In another country, far across the world, it’s just you and yourself. And whoever you’re with. God help whoever you’re with. Here’s just a few of the worst things you might realize about yourself:
- You’re not as independent as you thought. You want someone to tell you what to do and where to go. You might wake up in your hostel bed paralyzed by the thought of, god forbid, meeting new people, eating new food, doing something new.
- You’re not as flexible and easy-going as you thought. Your online dating profile says, “I just go with the flow, man,” but when faced with a six-hour bus delay in the middle of Bolivia and your phone battery is dead and you left your charger in a hotel two cities ago, you lose your mind with anxiety.
- Your intuition sucks. Maybe you befriend someone in the hostel or at the hotel bar who seems like a good egg, and you go out with them for the evening for a quiet dinner, and before you know it it’s 4am and you’ve ingested a number of strange things and you’re in a sketchy part of the city and you’ve just vomited on your shoes — wait, where are my shoes??
- Your intuition sucks. Maybe you befriend someone in the hostel or at the hotel bar who seems like they’ll hook you up with strange substances and you’ll get wasted and have the best night of your life, but next thing you know it’s 10pm and you’ve had a nice risotto and two glasses of wine and you’re tucked up in bed for the night.

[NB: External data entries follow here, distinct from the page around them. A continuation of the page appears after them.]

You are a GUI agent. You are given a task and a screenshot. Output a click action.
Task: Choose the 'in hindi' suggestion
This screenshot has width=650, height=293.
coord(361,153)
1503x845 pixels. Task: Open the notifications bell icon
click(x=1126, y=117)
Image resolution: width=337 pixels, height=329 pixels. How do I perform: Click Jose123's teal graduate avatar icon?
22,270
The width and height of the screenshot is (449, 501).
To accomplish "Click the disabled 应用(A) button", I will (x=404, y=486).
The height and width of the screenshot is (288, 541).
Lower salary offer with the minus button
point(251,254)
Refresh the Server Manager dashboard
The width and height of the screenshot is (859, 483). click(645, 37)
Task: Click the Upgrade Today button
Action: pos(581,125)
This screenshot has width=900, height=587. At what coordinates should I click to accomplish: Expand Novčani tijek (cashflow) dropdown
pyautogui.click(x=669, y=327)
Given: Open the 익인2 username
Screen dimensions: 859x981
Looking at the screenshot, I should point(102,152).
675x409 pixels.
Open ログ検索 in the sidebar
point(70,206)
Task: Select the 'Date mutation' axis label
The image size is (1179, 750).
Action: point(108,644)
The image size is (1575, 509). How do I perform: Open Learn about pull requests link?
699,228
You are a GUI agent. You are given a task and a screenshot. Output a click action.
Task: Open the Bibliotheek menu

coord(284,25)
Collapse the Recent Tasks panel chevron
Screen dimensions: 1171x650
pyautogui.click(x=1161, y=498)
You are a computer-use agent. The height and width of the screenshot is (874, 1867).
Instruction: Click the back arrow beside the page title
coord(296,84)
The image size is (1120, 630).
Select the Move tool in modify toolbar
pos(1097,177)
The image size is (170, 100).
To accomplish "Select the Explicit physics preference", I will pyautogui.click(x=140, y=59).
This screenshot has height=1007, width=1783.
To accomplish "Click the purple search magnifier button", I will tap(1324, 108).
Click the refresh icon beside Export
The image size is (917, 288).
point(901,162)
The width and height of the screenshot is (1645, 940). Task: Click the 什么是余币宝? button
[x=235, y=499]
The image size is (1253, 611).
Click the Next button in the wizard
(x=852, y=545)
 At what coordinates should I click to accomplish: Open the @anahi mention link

- You really hate the person you’re traveling with. Why do they always want to eat the most expensive food?! Why do they have an itinerary for every 30 minutes of our day and why can’t they be flexible ever? Can they just sleep past 7am for one day, WE ARE ON VACATION!
The Worst Travel Experiences
No matter which of these worst travel experiences you relate to, know that it’s okay to experience all of them, some of them, or even none of them (lucky you!). Even if you don’t want to post a photo of you puking into a toilet on your social media, celebrate that experience. It’s yours. Own it. You tried some new food; it was gross and made you sick, but you tried it!
You need the right mindset to travel. If you go into it wanting everything to be perfect, you’ll inevitably end up disappointed in some way or another. So get on that flight/train/boat/bus/pedalo and embrace the unexpected, the negative, the disappointment, and photoshop that sunset to make it look much better than it really was. I support you.